The David Attenborough Building – University of Cambridge

A major refurbishment of an iconic landmark in the heart of Cambridge – the old Arup Tower project is the result of a collaboration between the University of Cambridge and the Museum of Zoology to reinvigorate and expand a well-known and well-loved building.

Following its regeneration, and renaming – the Sir David Attenborough Building, as it is now known, has become a focal point for research and practice, helping transform the understanding and conservation of biodiversity.

Key Data

Nicholas Hare Architects

University of Cambridge


Main Contractor:


Steel Framing Systems Supplier:

Materials / Type of System:
Stud & Track


Whilst the building retained the original 500-seat lecture hall and a proportion of the upstairs laboratories, this renovation has allowed for the building to function in other capacities. The project provided a significant extension of the Museum of Zoology, including a space for the museum’s beloved finback whale skeleton at its entrance, and has become the new home for the Cambridge Conservation Initiative.

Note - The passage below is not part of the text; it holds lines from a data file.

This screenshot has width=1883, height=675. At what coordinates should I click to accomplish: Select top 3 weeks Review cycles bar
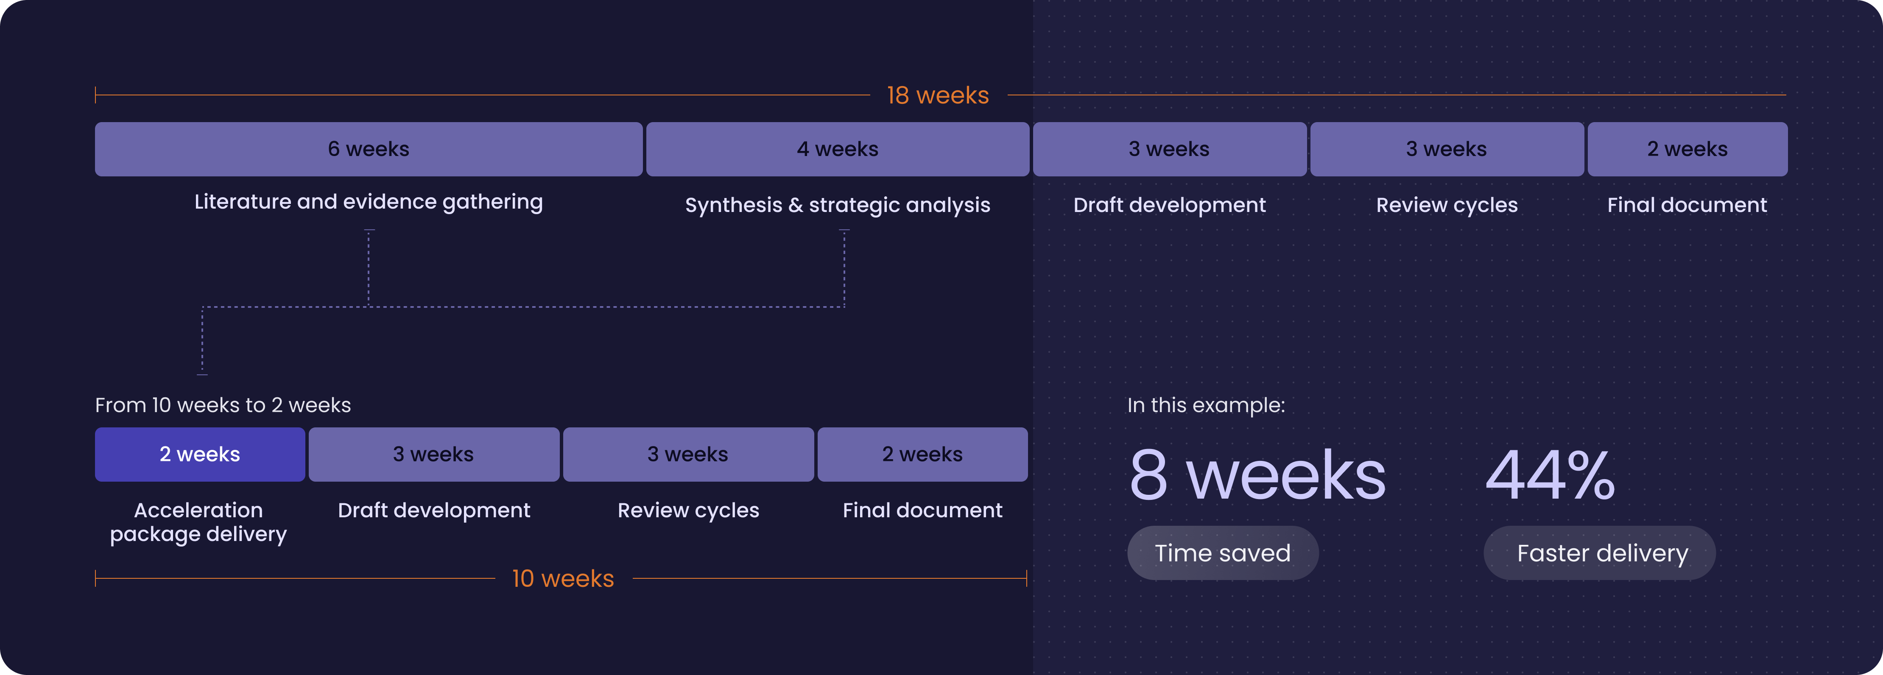(x=1446, y=149)

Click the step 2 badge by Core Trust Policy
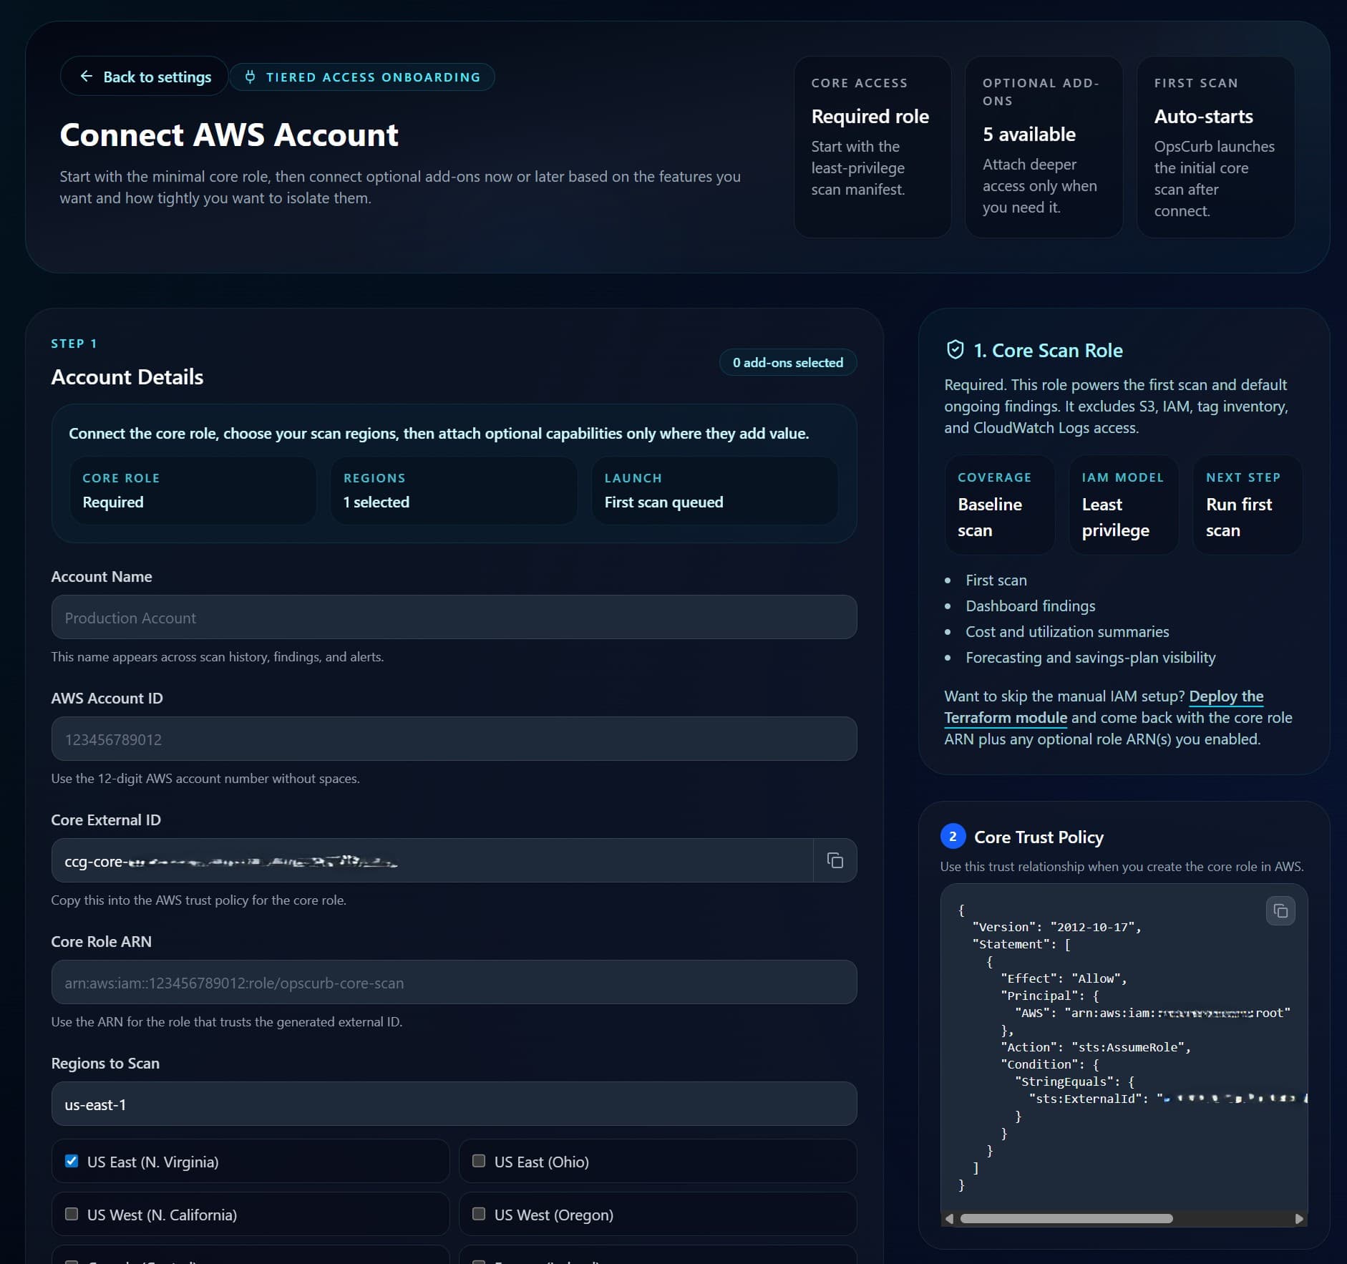[953, 837]
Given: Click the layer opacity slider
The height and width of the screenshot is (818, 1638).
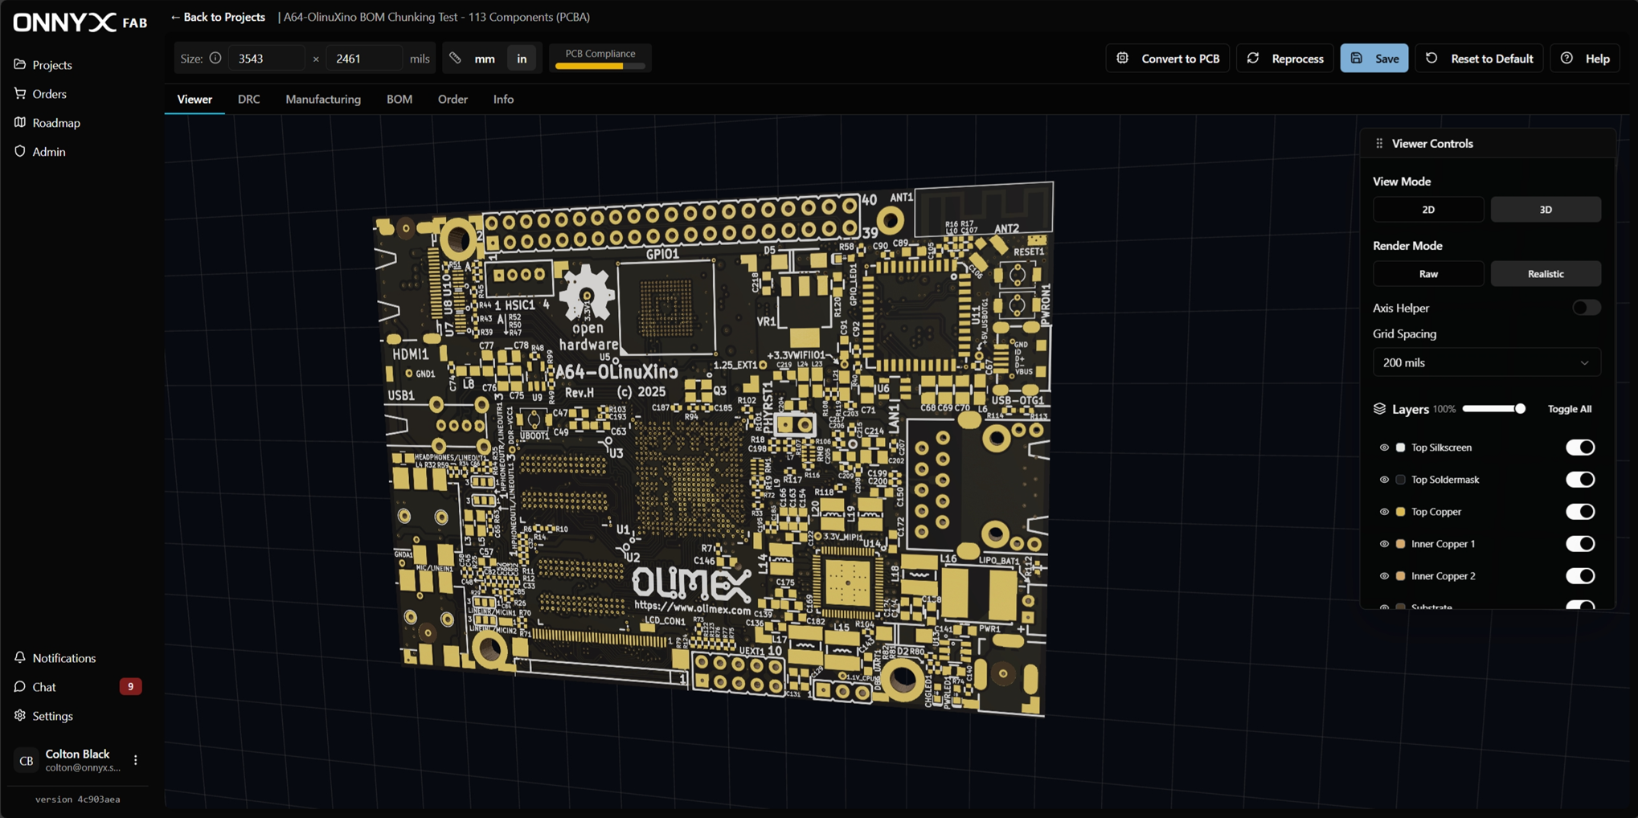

EOS  provided SFS (Structural Framing System) infill throughout the main building and the museum’s striking whale skeleton enclosure. In addition to this, EOS also custom manufactured a variety of ancillary features and steel solutions depending on their location within the building.

For the impressive “Living Wall,” EOS created a 17 metre tall structure, stretching the three storeys of the internal atrium, to support the plants and mosses that would be planted upon it. Bespoke oversail bracketry and lattices were also installed vertically up the 17 metre height to assist the growth.

To provide effective rainscreen cladding support, EOS utilised their vertical stud SFS with horizontal noggins for both major and minor bay support walls. The cladding required multiple co-ordinated fixing points, so walls were introduced that had lots of vertical stud, and horizontal noggins elements. The major bay supports used horizontal noggins at 600mm vertical centres, whilst the minor bay supports used 750mm vertical centres in addition to hot rolled steel and chemical anchors – fashioned by EOS.


Throughout this project considerable challenges were faced. The refurbishment of the existing building framework led to large tolerances and unexpected site issues, however, through regular site inspection, quality assessment checks, as well as consistent onsite assistance and site investigation by EOS, solutions were quickly and effectively implemented. This ensured that the project was able to be completed efficiently whilst maintaining a high standard and without affecting the time frame for the refurbishment.

EOS  were proud to have been involved in such a prestigious project and to have been able to provide solutions for the challenges that were faced during the refurbishment.